Recovery and resolution plans have emerged as a key supervisory tool since the global financial crisis.


Large systemic financial institutions have to show that they are resolvable during times of great stress. In this article, we discuss a specific requirement for resolution planning: the solvent wind-down (SWD) of trading books. We explain the requirements, discuss our findings and highlight key challenges during the development of the SWD plan and playbook.

Solvent wind-down (SWD) is regulated by the European Bank Recovery and Resolution Directive (BRRD) and supervised by the Single Resolution Board (SRB). Banks must demonstrate, by means of an SWD plan that they can exit their trading activities in an orderly manner while avoiding posing risks to the stability of the financial system. The SWD guidance1 sets out the necessary steps and initiatives for banks to take, structured along seven dimensions2 from the Expectations for Banks publication3, to ensure they are resolvable and to demonstrate their preparedness for a potential resolution.

Winding down requirements

Banks with material trading books4 are expected to develop a granular plan to prove their capability to wind-down their trading books. Winding down trading books requires careful planning and analytical capabilities, including:

  • An SWD plan outlining the different segments5 and associated exit strategies for its trading activities and the potential financial implications. The plan should include an initial snapshot (taken ‘today’) providing a description of the trades and desks as the starting point of the wind-down period and a target snapshot providing positions targeted for the ‘rump’ portfolio, i.e. the positions that remain in the trading book after the wind-down period. Furthermore, the plan should determine the exit, risk-based and operational costs, and assess the impact on liquidity and risk-weighted assets (RWA).
  • Information provision on SWD planning, such as the capacity to update the plan on a regular basis and in a timely manner, using business as usual (BaU) tools, systems, and infrastructures as much as possible.
  • Constructing an SWD playbook that focusses on governance, HR and communication as defined in the Financial Stability Board’s (FSB) discussion paper. The FSB paper6 sets out considerations related to the solvent wind-down of the derivative portfolio activities of a G-SIB that may be relevant for authorities and firms for both recovery and resolution planning. The playbook should provide clarity on the necessary steps and actions taken during the wind-down period, including, identification of the parties involved in the decision-making, their responsibilities and communication with relevant stakeholders.

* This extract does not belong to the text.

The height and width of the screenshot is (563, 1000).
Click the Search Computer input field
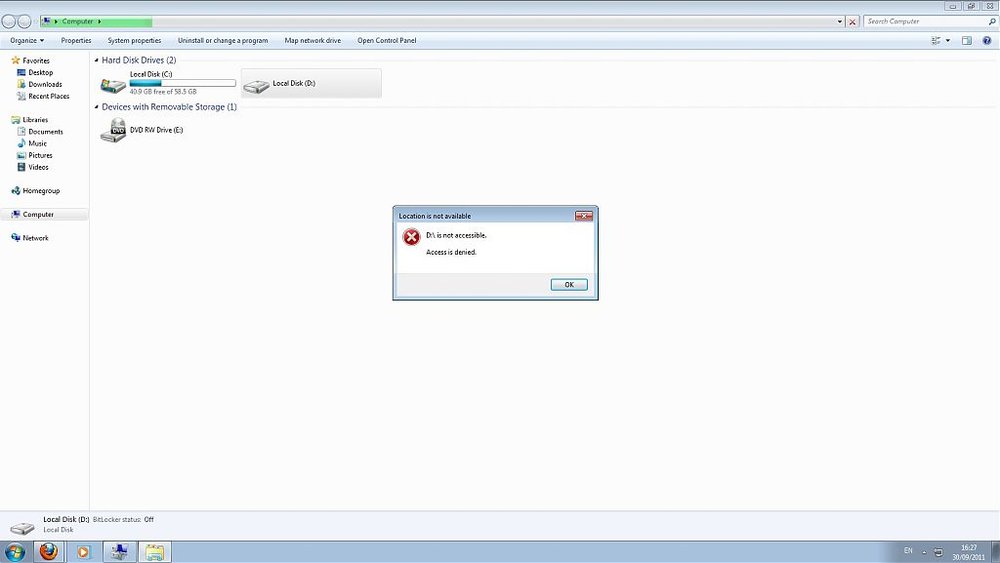tap(926, 22)
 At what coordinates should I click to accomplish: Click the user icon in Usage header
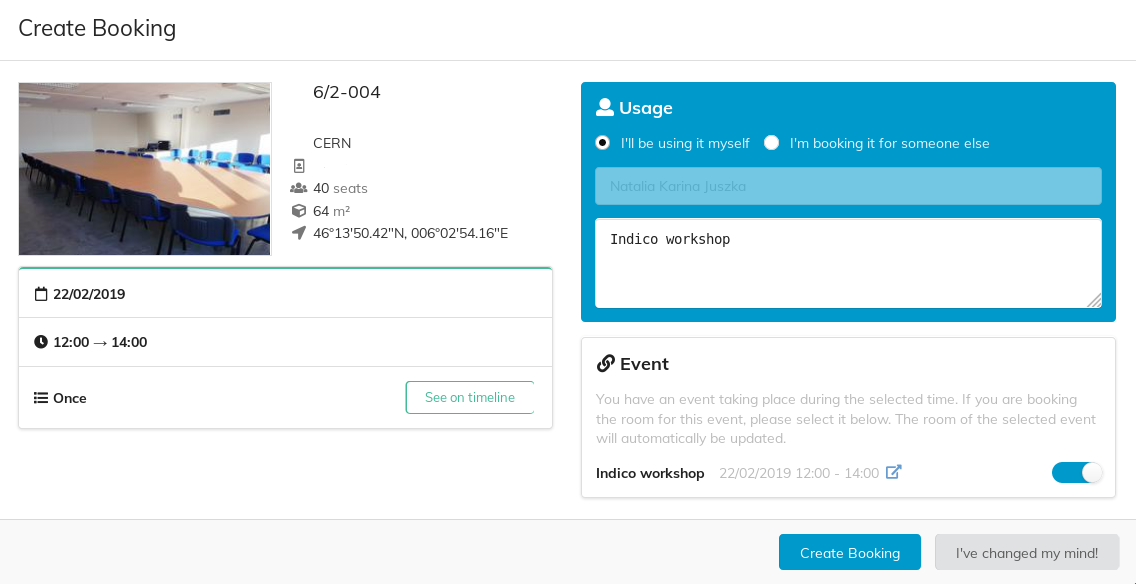pyautogui.click(x=605, y=108)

The SWD plan outlines the technical aspects of winding down the trading book while the SWD playbook describes the process of how to execute the exit strategy. Banks are expected to initially provide the day-one requirements for the SWD plan and playbook. Thereafter, the SWD plan and playbook need to be expanded and improved to meet the steady-state requirements. This entails a comprehensive upgrade, providing a more granular analysis and the ability to update the exit strategies based on the latest balance sheet within five working days. Note that the bank management could decide to wind down only a few desks. The SWD plan could therefore include multiple scenarios in which different parts of the trading book are wound down.
By 2021, all G-SIBs received instructions from the SRB to work on SWD planning as a Resolution Planning Cycle (RPC) 2022 priority. Other banks have been identified and approached by the SRB in the course of 2022 following a further assessment of the significance of their trading books, to work on SWD planning as an RPC 2023 priority.

SWD of the trading books

When resolution is triggered, the bank must execute its SWD plan which consists of the four phases indicated in Figure 1. During the first phase, staff and clients are informed and the SWD plan is updated based on the latest trading book status. Then, during the passive wind-down period, trading desks start the preparations to wind down their trading books. During this period, no active trading is allowed, unless specifically requested by the client. During the active wind-down period, exit strategies are executed, while not being able to access the over-the-counter (OTC) market. The bank is required to update their sensitivities (Greeks), costs of winding down, operational costs, and impact on liquidity and RWAs on a quarterly frequency for the full wind-down period. Finally, after two years, most of the trading activities should have been wound down and the few remaining trades that could not be sold, are managed until they mature or are terminated.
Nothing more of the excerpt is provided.